请从讲股票买卖的那段文字里摘抄一段，从“Note that buying”起到“min_value = min(min_value, prices[i])”止，开头和结尾这两处都要包括在内，一字不改。

文档节选 |
--------------------

动态规划总结2 股票买卖

在Leetcode上有一系列经典的股票买卖问题,也是典型的动态规划问题.也可以利用在每一天的状态是否买卖来解决.然而每一天的买卖关系受到了前一天操作的逻辑上的约束,看起来更像是一个买卖之间状态的转移关系.

Leetcode 121. Best Time to Buy and Sell Stock

在最基础的动态规划里,给定每一天的股票价格,只允许买卖至多一次,寻求可以获得的最大利润.
Example

Input: prices = [7,1,5,3,6,4]
Output: 5
Explanation: Buy on day 2 (price = 1) and sell on day 5 (price = 6), profit = 6-1 = 5.
Note that buying on day 2 and selling on day 1 is not allowed because you must buy before you sell.

实际上这题如果不用动态规划的思想去做,也很好理解,只要找到基于当前这一天最小的买入值,用今天的卖出值减掉,获得的利润就是当天最大的,再进行比较就可以获得所有天中最大的.

class Solution(object):
    def maxProfit(self, prices):
        """
        :type prices: List[int]
        :rtype: int
        """
        min_value = float('inf')
        res = 0
        for i in range(len(prices)):
            min_value = min(min_value, prices[i])
            res = max(prices[i]-min_value, res)
        return res

但是,如何使用动归来解决和描述呢?我们用下面的状态转移图来进行表达:

状态转移图.png

现在有两个状态A和B,显然A状态只能通过B状态卖出或者保持不买卖才能到达,同理,B状态可以保持不变,但也可以通过A状态买入才能到达.那么可以得出一个公式:

A[i] = max(A[i-1], B[i-1]+nums[i])
B[i] = max(B[i-1], A[i-1]-nums[i])
由于刚开始并没有办法卖出,所以A[0]=0
但是可以买入,因此B[0]=-nums[0]

A[i]和B[i]是第i天可能出现的所有情况的值.因为要求获得的最大利润,那必然是处于A状态下的结果.
本题中只能至多只能买卖一次,也就意味着状态应该是由B->A或者A保持不变两种情况:

B->A, B无法从A中转移过来,所以B的式子变为:

B[i] = max(B[i-1], -nums[i])

--------------------

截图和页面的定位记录
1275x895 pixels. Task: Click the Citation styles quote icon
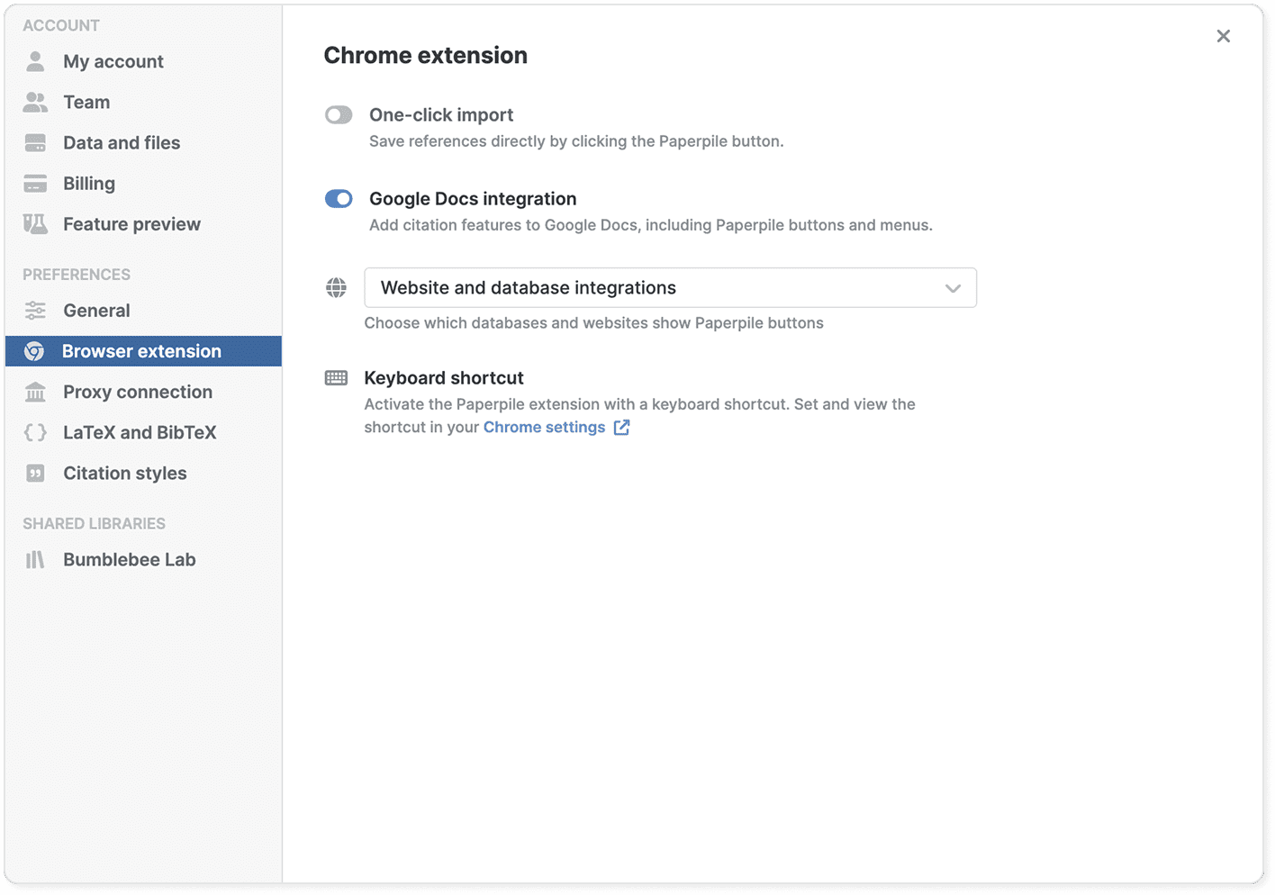(35, 474)
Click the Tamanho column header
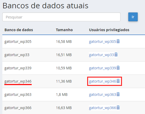This screenshot has height=114, width=145. pos(64,30)
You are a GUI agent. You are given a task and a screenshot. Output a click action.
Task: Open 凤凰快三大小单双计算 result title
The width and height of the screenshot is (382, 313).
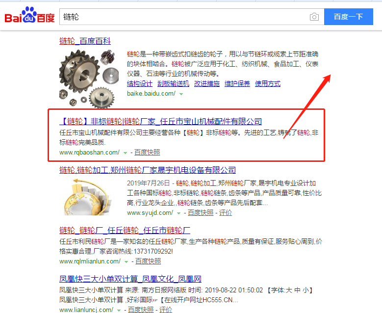130,279
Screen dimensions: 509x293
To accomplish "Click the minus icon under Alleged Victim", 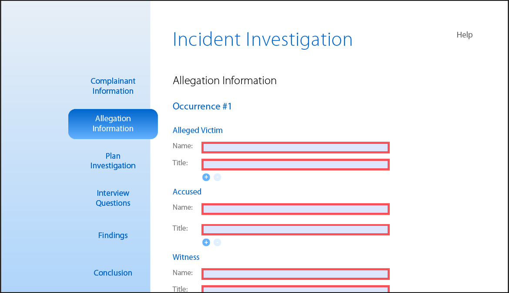I will pyautogui.click(x=218, y=177).
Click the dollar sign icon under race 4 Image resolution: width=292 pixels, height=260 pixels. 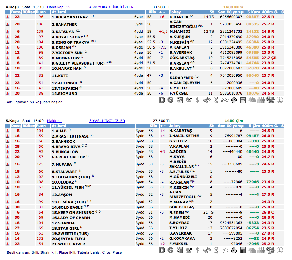[x=198, y=100]
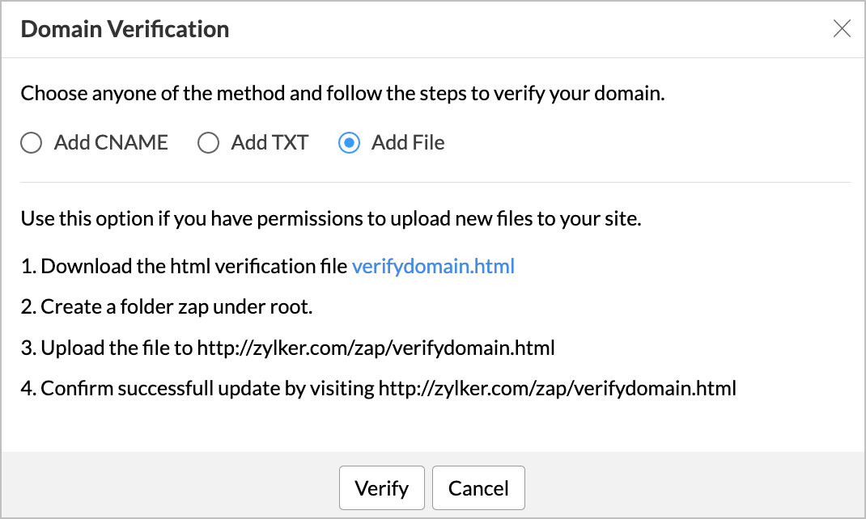Click the Domain Verification title heading
Screen dimensions: 866x519
(125, 30)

--------------------

完整输出 |
Note that buying on day 2 and selling on day 1 is not allowed because you must buy before you sell.

实际上这题如果不用动态规划的思想去做,也很好理解,只要找到基于当前这一天最小的买入值,用今天的卖出值减掉,获得的利润就是当天最大的,再进行比较就可以获得所有天中最大的.

class Solution(object):
    def maxProfit(self, prices):
        """
        :type prices: List[int]
        :rtype: int
        """
        min_value = float('inf')
        res = 0
        for i in range(len(prices)):
            min_value = min(min_value, prices[i])